The fact of the matter was that Amy was dead. The search had turned up her body along with a few clues that he didn’t know what to make of. A few various and sundry items here and there – including the backpack that he had convinced the leggy girl he had been searching with would be better left in their hands – but nothing that had solved the case. But the town had been rocked by the discovery of her body. From the looks of it, the island hadn’t had a death like that in quite a few years. If ever. And Town Hall was sure as hell paying the price. He had a thousand phone calls last night about what they planned to do and who they planned to call. He was sure that today, he’d have a thousand more. He imagined that the sheriff’s department was fielding even more.
He knew, deep down, that there was some way to turn this into an opportunity. To make this a show for him to look good. An active leader taking control of the situation. More than once he wondered if this was a sign that he should leave. But hell, if he didn’t know how to make the best of a bad situation, then no one did.
He trekked the quarter of a mile or so back out to the road where he found his Mercedes parked by the edge of the woods, silent and waiting for his return. It was the perfect car, as far as he was concerned. It cost just enough to make him look like he had the money he actually had, but it was inexpensive enough that he wouldn’t regret leaving it if he one day decided to bolt in the night. The cars were always the hardest to leave behind. He popped the trunk and loaded the gun back into its case before straightening his hair and unlocking the driver’s side door. Up the road, he noticed a car parked by the forest edge with the engine running.

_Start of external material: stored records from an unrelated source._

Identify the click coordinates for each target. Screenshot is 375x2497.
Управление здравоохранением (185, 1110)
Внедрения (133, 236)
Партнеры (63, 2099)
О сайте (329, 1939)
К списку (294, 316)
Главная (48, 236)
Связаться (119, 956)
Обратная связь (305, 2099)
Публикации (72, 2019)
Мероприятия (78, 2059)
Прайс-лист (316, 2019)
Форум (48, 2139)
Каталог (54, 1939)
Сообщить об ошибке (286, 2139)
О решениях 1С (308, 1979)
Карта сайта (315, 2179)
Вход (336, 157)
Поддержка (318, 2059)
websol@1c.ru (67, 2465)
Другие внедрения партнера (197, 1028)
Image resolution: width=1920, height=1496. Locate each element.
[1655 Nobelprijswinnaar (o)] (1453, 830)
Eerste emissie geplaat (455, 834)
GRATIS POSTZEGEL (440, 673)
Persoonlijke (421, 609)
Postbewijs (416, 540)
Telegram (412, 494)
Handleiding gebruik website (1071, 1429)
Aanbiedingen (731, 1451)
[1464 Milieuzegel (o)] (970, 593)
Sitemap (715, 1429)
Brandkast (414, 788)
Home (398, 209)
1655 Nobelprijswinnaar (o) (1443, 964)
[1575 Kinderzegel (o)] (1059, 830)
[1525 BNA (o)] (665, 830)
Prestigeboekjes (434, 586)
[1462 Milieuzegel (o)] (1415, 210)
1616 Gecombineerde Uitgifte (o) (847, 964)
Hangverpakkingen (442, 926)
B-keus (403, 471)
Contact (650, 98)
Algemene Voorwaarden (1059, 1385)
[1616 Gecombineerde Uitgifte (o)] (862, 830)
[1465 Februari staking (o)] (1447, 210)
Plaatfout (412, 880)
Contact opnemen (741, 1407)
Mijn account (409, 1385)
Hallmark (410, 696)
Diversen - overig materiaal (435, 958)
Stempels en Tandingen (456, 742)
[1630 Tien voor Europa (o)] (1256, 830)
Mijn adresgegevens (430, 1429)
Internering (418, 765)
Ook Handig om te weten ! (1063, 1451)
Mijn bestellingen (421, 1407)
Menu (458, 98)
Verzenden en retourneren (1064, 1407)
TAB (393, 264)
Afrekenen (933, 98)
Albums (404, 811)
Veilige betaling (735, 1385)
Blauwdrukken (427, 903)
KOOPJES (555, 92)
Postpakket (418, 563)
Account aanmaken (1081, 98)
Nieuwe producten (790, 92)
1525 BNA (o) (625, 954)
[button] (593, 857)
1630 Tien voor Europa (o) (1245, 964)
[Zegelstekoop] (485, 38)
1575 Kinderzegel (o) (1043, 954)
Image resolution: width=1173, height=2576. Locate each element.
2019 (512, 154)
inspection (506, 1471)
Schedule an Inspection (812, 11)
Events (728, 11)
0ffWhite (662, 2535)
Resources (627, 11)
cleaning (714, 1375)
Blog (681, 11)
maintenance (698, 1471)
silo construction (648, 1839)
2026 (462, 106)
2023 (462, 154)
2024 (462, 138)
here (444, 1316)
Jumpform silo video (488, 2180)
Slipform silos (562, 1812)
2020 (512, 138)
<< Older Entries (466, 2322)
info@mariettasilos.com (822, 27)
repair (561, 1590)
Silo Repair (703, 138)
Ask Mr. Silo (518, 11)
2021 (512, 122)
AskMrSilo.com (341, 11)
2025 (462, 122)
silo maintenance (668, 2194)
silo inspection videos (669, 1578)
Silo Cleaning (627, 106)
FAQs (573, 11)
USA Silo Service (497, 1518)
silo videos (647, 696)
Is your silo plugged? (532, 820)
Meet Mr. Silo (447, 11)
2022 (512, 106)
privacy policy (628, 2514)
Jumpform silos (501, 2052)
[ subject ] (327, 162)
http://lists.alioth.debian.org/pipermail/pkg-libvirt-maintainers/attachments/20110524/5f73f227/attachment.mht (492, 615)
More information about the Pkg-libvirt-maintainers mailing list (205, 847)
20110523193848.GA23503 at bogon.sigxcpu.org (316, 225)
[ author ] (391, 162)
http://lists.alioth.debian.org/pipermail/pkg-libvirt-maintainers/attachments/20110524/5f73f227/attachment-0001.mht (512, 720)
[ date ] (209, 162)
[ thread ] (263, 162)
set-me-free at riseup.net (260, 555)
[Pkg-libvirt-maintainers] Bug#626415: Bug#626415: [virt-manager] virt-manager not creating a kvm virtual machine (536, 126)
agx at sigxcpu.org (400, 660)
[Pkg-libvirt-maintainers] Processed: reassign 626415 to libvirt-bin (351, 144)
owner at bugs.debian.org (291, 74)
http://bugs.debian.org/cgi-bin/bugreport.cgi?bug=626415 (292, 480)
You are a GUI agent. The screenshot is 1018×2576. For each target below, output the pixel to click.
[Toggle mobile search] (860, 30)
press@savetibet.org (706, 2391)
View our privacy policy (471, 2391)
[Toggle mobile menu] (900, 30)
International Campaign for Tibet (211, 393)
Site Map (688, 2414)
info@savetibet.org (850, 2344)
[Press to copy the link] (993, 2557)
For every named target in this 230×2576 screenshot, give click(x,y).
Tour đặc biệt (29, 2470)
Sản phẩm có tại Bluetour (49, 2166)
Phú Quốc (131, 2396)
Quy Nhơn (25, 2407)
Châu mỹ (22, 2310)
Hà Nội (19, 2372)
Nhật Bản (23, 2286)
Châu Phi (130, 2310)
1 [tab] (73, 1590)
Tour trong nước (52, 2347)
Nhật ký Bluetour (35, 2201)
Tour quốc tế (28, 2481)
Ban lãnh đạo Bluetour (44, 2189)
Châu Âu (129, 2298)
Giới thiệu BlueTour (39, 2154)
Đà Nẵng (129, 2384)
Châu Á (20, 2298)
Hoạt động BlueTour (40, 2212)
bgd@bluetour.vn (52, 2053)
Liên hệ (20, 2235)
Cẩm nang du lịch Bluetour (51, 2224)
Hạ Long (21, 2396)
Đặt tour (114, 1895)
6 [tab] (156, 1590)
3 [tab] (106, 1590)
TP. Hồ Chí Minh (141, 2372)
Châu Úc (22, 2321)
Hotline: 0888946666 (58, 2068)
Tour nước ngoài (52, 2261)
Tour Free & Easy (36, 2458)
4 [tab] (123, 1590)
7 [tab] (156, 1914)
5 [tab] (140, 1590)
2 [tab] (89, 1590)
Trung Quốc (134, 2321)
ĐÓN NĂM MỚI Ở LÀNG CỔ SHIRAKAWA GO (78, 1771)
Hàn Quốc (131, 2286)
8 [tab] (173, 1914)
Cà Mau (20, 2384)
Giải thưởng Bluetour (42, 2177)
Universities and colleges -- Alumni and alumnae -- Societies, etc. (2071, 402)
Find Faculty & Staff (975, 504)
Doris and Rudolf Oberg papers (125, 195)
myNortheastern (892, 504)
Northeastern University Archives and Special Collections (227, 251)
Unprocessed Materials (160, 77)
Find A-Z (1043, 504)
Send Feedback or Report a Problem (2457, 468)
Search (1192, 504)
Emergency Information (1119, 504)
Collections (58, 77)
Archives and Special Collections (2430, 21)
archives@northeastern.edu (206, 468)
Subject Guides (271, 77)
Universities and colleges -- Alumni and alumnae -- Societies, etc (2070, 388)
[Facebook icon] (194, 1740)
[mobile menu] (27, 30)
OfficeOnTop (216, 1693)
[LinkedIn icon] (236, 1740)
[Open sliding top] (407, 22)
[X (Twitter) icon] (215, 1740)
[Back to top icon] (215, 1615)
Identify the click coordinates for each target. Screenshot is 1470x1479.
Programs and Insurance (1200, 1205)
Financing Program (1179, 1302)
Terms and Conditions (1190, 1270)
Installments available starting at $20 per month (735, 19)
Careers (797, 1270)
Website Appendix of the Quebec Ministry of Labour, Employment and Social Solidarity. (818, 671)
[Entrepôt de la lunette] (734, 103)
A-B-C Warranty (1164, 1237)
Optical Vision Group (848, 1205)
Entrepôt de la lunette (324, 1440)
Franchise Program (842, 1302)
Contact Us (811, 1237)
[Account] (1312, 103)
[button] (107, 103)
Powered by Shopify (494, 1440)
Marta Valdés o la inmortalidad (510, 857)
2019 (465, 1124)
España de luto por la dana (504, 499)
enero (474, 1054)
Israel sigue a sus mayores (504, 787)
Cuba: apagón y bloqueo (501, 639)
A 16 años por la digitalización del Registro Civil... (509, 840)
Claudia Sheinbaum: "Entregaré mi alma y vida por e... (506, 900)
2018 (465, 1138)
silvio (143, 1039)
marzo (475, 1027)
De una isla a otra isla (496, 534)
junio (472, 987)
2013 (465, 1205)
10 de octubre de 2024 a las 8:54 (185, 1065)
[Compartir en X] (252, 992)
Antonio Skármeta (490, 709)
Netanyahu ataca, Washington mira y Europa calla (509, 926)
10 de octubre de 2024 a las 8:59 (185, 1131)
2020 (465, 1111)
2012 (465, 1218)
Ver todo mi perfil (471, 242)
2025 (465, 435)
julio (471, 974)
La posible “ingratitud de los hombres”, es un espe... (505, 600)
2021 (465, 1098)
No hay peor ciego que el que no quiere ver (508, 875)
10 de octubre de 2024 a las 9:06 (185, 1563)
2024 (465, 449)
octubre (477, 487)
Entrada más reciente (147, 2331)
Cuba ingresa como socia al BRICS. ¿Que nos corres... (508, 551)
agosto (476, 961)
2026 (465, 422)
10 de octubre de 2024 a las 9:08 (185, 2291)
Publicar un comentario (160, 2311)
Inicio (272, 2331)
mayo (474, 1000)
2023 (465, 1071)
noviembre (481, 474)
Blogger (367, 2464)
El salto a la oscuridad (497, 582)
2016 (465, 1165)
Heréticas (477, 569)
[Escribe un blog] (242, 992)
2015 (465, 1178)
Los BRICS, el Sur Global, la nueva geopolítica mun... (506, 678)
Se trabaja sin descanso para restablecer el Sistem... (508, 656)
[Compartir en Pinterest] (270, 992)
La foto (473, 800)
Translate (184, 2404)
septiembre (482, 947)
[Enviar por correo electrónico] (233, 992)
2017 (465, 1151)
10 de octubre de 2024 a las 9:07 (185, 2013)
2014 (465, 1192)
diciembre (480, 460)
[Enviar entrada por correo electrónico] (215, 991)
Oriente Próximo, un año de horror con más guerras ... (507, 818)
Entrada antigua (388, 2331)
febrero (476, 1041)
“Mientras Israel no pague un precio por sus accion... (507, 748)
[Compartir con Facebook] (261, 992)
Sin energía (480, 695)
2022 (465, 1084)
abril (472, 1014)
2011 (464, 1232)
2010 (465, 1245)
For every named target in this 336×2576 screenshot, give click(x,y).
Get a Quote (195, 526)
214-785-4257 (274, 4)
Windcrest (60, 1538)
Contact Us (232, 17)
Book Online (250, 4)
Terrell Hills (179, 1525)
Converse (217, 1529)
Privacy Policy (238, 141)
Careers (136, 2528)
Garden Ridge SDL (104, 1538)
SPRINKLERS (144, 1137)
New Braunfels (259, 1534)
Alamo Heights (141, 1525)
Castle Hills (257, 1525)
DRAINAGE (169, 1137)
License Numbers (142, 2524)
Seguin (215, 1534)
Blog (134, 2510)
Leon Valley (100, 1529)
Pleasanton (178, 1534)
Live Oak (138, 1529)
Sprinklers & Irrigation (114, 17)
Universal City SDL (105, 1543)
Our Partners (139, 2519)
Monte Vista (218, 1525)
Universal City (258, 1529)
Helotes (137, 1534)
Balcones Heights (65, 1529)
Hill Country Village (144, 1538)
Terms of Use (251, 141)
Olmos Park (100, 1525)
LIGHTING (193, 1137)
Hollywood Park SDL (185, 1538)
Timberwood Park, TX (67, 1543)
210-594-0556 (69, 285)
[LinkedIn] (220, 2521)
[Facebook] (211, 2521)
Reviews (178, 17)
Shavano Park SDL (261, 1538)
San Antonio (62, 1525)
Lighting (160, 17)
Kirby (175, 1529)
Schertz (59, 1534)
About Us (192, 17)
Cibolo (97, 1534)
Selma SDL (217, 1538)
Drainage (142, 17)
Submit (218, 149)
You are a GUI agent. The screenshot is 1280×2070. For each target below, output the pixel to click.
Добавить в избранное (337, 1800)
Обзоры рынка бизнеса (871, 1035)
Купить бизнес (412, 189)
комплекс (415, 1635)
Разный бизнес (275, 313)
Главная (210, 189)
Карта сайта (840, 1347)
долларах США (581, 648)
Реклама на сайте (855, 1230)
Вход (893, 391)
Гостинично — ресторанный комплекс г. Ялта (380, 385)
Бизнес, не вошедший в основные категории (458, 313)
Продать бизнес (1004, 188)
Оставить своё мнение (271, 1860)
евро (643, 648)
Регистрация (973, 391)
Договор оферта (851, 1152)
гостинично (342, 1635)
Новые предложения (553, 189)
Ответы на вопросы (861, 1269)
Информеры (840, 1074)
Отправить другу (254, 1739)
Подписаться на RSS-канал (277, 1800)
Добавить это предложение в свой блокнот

And not, when I came to die, discover that I had not lived.
His curiosity piqued, he decided that, at seven o’clock in the morning, that was something worth looking into. He looked the car again – hitting the button on his keys twice, for good measure, before dropping them back in his pocket – and walked up to the vehicle, the window open. “Good morning,” He smiled, “Looks like someone’s out early.” There he was. A nosy opportunist playing the role of the perfect friendly neighbor.
Perhaps it was simply the approaching winter, but as he aimlessly strolled through town, Jude couldn’t help but notice the chill hanging frigidly in the air of Chegual Island. The cold front had moved in practically overnight, and suddenly, it felt more like late November than the first week of October. While his uncle had prattled on all morning about how climate change would be the death of the planet, Jude had a sickening feeling that the weather was simply mourning Amy Woodward along with them. What right did the sun have to shine when a teenage girl had been found dead on their isle of solitude and peace? Lifting his cigarette to his mouth, Jude turned a corner, only to be abruptly confronted with an entire telephone post’s worth of missing person posters being unceremoniously ripped down. Without thinking, he laughed, a sharp, bitter sound worsened by the smoke caught in his lungs, and asked, “Isn’t it kind of soon to be doing that?”